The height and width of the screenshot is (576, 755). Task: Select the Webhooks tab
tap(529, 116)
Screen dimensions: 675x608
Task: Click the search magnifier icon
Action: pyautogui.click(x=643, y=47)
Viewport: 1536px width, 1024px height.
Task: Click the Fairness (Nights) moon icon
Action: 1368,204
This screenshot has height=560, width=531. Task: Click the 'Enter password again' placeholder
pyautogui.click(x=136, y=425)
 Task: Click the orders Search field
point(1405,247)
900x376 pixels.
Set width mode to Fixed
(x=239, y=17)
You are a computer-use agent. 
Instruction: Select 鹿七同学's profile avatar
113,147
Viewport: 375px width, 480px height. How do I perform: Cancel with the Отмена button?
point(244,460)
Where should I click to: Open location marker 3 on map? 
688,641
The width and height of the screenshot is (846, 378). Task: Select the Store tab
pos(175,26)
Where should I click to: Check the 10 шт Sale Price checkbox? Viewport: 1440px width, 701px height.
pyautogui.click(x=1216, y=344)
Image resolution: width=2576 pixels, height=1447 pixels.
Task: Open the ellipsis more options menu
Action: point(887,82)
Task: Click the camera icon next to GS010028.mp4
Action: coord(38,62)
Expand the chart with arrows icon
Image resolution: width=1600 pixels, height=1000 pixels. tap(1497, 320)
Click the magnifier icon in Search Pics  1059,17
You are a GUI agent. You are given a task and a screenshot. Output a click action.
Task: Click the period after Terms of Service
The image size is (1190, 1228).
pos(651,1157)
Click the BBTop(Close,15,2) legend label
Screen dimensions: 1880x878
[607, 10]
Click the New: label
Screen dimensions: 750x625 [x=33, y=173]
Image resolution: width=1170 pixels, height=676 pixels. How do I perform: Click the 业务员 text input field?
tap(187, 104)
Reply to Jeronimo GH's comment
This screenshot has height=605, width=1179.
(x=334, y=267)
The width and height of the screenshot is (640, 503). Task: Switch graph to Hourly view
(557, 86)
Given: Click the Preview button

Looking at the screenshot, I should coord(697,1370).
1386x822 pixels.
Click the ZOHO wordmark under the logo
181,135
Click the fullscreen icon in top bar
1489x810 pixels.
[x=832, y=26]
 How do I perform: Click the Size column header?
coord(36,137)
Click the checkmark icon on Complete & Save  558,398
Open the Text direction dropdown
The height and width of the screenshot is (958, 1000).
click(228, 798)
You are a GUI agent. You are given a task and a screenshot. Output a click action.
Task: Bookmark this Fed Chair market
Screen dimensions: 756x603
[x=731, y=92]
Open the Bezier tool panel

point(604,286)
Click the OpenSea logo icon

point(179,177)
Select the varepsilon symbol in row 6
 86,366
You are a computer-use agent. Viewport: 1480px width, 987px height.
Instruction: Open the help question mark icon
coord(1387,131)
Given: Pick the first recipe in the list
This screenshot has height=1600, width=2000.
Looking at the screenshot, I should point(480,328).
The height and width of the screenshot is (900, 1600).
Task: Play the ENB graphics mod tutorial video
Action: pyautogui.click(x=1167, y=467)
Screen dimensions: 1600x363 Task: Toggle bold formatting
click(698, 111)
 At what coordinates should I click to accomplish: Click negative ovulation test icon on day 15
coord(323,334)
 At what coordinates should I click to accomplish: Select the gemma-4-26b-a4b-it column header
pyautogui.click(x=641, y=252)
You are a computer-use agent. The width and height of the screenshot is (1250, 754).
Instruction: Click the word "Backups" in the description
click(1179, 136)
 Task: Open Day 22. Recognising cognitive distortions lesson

*****

_TASK DIRECTIONS_: Within the data above, how many lines include the string "agent"? Answer with the number by itself.

_ANSWER BOX_: 5